Originally Posted by rightnow
... the need for carbs, and literally hallucinations of batteries and gauges on empty and the feeling I would DIE if I didn't consume some kind of energy to support my organs immediately. ...
I have had that same exact feeling before on LC diets gone by. I'd have months and months under my belt sticking as best I could to my program and making progress with weight loss. But I'd reach a point where I just felt like I was dying inside - literally. I was feeling a desperate NEED for carbs and I truly felt that I just could not continue on like this. In my case, the low carb food was so unappetizing at that point and eating it did not do anything to remove this specter of dread that I was feeling. Several of my LC diet attempts just stopped at this point. It wasn't the need for sweets or any particular food I was missing. It was carbs in general that I wanted and I felt I just had to take a break from the diet. I could not go on.
15 or 20 years ago, someone had given me a printout of a the lowcarb diet that they were on. It was pretty much the Atkins induction diet - but it had a feature that really appealed to me... it had built in diet breaks. This plan called for 12 days on and 2 days off. I'd do the weekend off every 2nd week. It seemed like a sustainable way to go since you'd always have a break to look forward to every 2 weeks. Between 1998 and 2010 every LC diet I did was based on this 3 page diet I'd received. It worked, but not very well. I would often binge or at least overeat on my 2 days off and then struggle to resume the diet. It would take nearly a week to lose the weight gained over the break and then I'd have 3 or 4 days where weight loss might or might not happen. Then it was time for my 2 day break. I made progress, but it was a struggle and the struggle only got worse the more I did it. The longer I went, the more trouble I had sticking to the 12 days on 2 days off plan. It would take 3 days, then 4 days, etc. to get back on.

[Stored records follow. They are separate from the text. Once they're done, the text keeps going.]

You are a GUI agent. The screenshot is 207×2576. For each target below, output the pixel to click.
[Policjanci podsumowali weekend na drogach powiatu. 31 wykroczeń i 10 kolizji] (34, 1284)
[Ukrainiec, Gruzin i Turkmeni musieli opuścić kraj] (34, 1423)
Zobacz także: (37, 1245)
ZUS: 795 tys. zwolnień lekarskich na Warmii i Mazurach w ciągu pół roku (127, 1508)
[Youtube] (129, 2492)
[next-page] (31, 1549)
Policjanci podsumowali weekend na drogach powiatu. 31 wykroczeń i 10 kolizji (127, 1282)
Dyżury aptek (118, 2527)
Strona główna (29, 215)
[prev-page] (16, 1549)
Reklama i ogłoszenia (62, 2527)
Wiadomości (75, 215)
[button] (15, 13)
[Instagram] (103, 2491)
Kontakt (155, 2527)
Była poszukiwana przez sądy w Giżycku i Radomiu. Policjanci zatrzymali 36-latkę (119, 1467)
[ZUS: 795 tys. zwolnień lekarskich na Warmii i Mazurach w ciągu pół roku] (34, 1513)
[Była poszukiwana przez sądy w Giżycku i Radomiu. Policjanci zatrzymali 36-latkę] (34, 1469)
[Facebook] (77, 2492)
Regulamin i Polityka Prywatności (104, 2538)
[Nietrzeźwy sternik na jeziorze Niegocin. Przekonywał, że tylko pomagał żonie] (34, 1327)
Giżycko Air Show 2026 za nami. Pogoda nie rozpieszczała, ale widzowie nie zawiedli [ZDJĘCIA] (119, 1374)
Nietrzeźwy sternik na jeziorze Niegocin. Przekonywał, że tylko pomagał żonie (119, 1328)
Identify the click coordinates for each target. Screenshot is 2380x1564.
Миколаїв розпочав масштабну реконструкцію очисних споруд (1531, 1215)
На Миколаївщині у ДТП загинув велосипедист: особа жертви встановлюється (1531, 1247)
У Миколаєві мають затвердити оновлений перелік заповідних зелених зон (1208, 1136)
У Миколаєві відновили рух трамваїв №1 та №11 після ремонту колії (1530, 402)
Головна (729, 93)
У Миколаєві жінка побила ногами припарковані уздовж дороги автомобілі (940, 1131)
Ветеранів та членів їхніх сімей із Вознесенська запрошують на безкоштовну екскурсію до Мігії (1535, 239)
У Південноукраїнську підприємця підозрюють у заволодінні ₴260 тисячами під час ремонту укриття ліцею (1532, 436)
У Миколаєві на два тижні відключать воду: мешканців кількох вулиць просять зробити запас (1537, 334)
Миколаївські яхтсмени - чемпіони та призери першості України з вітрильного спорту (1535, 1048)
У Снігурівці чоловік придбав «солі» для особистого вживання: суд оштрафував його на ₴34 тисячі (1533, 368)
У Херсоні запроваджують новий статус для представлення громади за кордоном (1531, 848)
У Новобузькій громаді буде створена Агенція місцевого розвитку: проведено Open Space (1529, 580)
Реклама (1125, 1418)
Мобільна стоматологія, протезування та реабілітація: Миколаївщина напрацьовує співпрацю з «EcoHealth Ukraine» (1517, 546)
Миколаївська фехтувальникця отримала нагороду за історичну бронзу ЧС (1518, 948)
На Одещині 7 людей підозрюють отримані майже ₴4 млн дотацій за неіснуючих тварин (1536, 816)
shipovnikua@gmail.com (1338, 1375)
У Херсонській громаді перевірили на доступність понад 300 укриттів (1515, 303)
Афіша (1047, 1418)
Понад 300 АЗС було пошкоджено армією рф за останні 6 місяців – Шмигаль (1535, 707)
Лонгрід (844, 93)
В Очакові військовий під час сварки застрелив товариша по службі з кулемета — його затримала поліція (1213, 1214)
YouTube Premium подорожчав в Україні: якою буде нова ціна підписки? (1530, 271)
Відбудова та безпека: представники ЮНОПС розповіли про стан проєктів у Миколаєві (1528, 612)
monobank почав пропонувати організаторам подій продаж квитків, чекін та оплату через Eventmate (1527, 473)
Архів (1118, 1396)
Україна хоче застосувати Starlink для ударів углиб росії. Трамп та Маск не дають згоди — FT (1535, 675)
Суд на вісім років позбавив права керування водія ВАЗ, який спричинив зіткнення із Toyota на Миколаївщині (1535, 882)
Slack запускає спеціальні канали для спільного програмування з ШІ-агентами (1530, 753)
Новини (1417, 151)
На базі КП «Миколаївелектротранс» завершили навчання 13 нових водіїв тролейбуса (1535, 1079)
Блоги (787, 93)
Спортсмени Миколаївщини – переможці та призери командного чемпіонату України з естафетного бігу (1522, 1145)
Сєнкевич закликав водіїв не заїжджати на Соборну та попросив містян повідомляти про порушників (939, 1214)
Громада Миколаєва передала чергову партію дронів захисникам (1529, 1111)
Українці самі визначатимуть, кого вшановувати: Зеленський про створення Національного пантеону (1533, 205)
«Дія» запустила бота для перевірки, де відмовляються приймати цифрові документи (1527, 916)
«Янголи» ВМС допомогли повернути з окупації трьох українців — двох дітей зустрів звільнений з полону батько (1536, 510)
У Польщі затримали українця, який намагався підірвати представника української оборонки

I'd reach a point of no progress and I just could not go on. It would end with those feelings of misery and doom that you described. I NEEDED carbs. My LC diet had run its course. I just couldn't do this forever. The best I ever did on this was losing 90 pounds over a period of 7 or 8 months. Once off the diet, it would take months for me to even consider trying it again.
That didn't happen to me this time -- at least it never reached the same level of intensity as it did before. I can only speculate as to the reason why. I was doing LC the dumbest possible way. I was totally ignorant about what was going on under the hood with this WOE. This version of a LC diet had me constantly switching in and out of ketosis. It also had me constantly dabbling in foods that I had problems eating in moderation. Cheating regularly does the same thing, but this wasn't cheating. The diet called for it. I think I had a permanent case of induction flu. What I was doing was very hard on my body and eventually my body would just couldn't take it anymore. This time, I've stayed in ketosis 98% of the time. I knocked myself out of it a couple of times eating a few too many carbs (found my carb limit for ketosis) but got right back on plan. No binge weekends - no days off. It probably took 4 to 6 months to fully adapt, but eventually this became very easy to stick to; enjoyable even. I have plenty of energy and have lost weight every month for the past 15 months. With all the LC disasters of the past, this was totally unexpected.
I often wonder about people who settle in on a daily carb limit that is right around their break-point for staying in ketosis. Do they find themselves flipping in and out of ketosis all the time? If what happened to me is any indication, it is best to always be over or always be under this ketosis limit. Craving carbs and trying to break free from the addiction is hard enough - but jumping in and out of ketosis frequently makes it an even rougher ride.
I am VLCHF these days and I've become what most people here would think of as an extremist. I found that being extreme works for me and so does VLCHF. I feel great and have no intention of changing back into a carb eater. I'm sure that lower a carb/non-ketogenic diet will work fine for some people. It may even work for me - provided I avoid high GI foods that I know would give me problems. I'm just not sure that I want to risk it.
I did like the video, BTW. I have several diabetic friends that have tried LC and have not been able to make it stick. VLCHF as a permanent lifestyle is a really hard sell. But for some people - and I think I count myself in this group - it is the only workable solution to have a long and healthy life.